STATED TASK
Can you print, character for character, every line from the one containing "Given: Grab the" to the one containing "[x=1144, y=24]", both of those lines included?

*****

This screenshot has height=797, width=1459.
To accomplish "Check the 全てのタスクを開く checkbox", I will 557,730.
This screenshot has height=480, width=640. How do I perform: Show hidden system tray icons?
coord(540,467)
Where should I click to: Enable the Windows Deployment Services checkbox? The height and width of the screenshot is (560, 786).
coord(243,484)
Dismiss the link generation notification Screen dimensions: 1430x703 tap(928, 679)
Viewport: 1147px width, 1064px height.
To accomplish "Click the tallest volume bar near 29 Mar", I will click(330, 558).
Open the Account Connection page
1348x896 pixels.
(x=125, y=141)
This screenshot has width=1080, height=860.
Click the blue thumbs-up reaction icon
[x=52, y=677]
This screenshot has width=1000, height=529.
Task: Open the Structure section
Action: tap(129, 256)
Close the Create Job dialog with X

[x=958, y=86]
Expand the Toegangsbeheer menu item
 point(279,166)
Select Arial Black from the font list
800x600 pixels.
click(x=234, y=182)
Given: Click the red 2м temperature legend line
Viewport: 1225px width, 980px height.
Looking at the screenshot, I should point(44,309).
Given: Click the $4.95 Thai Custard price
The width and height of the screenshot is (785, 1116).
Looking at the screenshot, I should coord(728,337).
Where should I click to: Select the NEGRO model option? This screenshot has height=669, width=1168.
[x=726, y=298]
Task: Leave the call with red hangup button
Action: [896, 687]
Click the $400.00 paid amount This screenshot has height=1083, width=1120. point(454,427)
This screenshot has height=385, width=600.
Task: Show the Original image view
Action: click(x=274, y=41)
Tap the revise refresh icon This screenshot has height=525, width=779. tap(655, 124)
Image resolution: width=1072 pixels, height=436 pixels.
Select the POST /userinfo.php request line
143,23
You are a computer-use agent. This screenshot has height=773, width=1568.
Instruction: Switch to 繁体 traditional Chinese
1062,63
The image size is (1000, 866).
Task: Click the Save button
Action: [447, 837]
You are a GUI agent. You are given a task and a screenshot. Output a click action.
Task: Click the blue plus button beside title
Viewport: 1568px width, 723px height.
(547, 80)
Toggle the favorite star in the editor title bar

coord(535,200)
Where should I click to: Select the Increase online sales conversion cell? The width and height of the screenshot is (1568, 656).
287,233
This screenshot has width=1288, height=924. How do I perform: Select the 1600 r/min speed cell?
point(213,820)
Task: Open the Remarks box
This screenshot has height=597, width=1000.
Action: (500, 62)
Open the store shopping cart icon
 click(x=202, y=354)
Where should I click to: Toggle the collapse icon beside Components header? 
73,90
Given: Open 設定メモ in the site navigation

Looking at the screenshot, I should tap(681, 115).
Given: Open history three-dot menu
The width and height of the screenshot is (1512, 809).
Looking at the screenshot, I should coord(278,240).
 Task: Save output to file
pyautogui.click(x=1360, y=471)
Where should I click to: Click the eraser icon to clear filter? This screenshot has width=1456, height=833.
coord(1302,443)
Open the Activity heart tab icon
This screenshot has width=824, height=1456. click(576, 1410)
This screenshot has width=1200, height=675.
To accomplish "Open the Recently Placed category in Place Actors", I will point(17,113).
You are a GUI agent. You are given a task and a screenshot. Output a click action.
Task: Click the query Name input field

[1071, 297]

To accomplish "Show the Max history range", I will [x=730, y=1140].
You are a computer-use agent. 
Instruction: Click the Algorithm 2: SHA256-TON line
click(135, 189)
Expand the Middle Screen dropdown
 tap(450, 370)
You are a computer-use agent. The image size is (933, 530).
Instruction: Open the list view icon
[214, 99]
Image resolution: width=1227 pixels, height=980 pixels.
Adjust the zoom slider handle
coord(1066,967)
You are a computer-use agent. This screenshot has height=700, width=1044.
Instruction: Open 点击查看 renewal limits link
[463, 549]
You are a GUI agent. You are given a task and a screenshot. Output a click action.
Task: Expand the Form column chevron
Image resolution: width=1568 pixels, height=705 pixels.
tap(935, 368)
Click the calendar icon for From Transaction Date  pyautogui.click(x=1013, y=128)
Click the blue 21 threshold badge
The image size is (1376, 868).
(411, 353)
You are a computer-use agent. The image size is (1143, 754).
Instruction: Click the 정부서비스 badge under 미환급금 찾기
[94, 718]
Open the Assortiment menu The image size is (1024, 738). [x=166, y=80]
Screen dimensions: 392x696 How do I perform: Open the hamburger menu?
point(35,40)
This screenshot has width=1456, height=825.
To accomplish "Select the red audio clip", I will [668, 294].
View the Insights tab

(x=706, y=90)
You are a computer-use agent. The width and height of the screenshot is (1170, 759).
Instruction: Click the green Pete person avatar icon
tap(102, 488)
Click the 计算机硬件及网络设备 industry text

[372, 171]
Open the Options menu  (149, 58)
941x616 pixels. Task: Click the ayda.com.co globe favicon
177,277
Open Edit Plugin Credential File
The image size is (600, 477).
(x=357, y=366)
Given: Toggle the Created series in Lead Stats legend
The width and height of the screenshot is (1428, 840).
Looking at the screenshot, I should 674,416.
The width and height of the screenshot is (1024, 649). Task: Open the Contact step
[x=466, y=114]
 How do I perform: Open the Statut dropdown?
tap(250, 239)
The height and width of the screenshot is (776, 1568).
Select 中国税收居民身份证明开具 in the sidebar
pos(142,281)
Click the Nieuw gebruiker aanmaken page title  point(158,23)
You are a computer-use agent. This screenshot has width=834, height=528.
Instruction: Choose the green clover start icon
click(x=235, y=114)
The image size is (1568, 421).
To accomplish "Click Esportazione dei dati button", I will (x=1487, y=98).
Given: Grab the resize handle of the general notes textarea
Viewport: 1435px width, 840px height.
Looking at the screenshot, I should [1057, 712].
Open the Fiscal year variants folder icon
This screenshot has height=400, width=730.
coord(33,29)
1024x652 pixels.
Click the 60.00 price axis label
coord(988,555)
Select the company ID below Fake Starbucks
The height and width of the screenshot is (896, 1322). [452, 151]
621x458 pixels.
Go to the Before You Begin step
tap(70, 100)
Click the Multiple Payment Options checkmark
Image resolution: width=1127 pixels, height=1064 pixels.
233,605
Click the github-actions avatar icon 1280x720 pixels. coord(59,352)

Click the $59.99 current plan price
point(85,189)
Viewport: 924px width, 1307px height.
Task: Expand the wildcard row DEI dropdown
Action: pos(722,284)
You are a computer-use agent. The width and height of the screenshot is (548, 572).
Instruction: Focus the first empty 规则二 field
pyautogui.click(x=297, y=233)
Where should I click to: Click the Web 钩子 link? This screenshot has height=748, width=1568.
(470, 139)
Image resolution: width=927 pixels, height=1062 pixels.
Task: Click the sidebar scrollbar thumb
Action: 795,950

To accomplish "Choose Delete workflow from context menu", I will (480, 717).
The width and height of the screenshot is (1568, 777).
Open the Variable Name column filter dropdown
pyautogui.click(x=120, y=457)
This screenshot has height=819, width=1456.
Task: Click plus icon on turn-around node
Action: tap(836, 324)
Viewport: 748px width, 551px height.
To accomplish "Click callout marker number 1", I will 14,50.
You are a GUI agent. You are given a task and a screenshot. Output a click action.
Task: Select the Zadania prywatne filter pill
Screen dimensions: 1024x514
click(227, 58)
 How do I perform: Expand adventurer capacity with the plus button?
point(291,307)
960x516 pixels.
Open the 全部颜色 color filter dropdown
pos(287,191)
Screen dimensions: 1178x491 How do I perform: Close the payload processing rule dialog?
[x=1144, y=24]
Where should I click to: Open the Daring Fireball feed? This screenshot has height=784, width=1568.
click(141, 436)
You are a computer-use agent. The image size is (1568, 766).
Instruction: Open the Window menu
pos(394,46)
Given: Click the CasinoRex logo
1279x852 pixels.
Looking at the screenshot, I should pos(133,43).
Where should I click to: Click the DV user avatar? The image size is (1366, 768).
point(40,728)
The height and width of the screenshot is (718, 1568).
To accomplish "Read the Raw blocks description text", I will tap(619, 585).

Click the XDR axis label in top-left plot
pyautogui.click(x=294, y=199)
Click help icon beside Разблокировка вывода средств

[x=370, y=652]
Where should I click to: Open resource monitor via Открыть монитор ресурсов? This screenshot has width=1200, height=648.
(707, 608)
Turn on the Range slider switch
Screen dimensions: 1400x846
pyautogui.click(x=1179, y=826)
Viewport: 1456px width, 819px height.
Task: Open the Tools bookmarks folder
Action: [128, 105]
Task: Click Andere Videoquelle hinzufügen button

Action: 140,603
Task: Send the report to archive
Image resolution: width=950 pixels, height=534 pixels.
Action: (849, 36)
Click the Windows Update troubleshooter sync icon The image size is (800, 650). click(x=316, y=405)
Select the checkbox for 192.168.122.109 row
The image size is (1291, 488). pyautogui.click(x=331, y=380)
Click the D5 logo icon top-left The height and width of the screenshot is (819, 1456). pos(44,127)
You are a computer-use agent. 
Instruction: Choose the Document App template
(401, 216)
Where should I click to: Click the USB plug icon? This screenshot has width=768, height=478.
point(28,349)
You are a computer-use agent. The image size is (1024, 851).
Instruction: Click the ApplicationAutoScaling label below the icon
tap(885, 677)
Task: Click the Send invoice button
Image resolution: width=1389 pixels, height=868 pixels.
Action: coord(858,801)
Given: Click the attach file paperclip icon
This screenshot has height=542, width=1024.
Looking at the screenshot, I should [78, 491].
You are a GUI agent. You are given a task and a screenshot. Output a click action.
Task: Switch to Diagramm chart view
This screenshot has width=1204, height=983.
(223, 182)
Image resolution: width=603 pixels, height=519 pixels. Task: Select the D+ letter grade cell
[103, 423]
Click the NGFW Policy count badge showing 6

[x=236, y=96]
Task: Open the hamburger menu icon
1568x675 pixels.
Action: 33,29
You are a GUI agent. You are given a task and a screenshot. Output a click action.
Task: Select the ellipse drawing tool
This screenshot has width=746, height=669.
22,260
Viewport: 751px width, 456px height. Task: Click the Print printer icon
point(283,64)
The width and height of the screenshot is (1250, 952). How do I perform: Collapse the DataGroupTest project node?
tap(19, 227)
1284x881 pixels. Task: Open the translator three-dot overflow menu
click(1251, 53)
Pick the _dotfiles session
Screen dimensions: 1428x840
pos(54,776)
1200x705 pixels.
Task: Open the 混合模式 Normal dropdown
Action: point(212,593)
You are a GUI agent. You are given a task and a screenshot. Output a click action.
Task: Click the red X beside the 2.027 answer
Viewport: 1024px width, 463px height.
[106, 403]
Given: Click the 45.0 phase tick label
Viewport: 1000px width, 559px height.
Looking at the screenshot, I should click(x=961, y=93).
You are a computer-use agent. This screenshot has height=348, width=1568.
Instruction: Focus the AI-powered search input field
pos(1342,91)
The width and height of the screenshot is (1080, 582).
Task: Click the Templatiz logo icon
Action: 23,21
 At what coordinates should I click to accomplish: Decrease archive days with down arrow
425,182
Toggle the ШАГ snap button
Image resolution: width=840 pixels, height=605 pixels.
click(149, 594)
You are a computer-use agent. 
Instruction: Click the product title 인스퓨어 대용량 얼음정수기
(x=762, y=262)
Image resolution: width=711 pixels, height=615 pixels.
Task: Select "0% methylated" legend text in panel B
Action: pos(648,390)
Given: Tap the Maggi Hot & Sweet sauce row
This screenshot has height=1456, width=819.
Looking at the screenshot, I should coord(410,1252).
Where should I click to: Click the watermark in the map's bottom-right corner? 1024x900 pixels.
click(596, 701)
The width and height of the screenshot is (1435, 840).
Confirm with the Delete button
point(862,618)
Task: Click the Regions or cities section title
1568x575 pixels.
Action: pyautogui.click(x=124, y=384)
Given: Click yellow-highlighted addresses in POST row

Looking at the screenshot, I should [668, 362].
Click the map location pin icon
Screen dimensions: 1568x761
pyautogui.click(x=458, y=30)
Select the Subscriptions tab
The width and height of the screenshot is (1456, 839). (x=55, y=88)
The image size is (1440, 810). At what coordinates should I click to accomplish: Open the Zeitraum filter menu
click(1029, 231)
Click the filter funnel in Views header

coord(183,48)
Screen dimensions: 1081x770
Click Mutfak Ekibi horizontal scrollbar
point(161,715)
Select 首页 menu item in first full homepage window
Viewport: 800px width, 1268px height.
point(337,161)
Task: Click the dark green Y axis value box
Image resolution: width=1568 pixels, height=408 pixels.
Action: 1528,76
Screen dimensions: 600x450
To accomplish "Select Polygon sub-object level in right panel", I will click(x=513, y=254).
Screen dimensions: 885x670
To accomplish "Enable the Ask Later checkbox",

*****

THE RESPONSE
Given: Grab the resize handle of the general notes textarea
Viewport: 1435px width, 840px height.
Looking at the screenshot, I should [1057, 712].
Open the Fiscal year variants folder icon
This screenshot has height=400, width=730.
coord(33,29)
1024x652 pixels.
Click the 60.00 price axis label
coord(988,555)
Select the company ID below Fake Starbucks
The height and width of the screenshot is (896, 1322). [452, 151]
621x458 pixels.
Go to the Before You Begin step
tap(70, 100)
Click the Multiple Payment Options checkmark
Image resolution: width=1127 pixels, height=1064 pixels.
233,605
Click the github-actions avatar icon 1280x720 pixels. coord(59,352)

Click the $59.99 current plan price
point(85,189)
Viewport: 924px width, 1307px height.
Task: Expand the wildcard row DEI dropdown
Action: pos(722,284)
You are a computer-use agent. The width and height of the screenshot is (548, 572).
Instruction: Focus the first empty 规则二 field
pyautogui.click(x=297, y=233)
Where should I click to: Click the Web 钩子 link? This screenshot has height=748, width=1568.
(470, 139)
Image resolution: width=927 pixels, height=1062 pixels.
Task: Click the sidebar scrollbar thumb
Action: 795,950

To accomplish "Choose Delete workflow from context menu", I will (480, 717).
The width and height of the screenshot is (1568, 777).
Open the Variable Name column filter dropdown
pyautogui.click(x=120, y=457)
This screenshot has height=819, width=1456.
Task: Click plus icon on turn-around node
Action: tap(836, 324)
Viewport: 748px width, 551px height.
To accomplish "Click callout marker number 1", I will 14,50.
You are a GUI agent. You are given a task and a screenshot. Output a click action.
Task: Select the Zadania prywatne filter pill
Screen dimensions: 1024x514
click(227, 58)
 How do I perform: Expand adventurer capacity with the plus button?
point(291,307)
960x516 pixels.
Open the 全部颜色 color filter dropdown
pos(287,191)
Screen dimensions: 1178x491 How do I perform: Close the payload processing rule dialog?
[x=1144, y=24]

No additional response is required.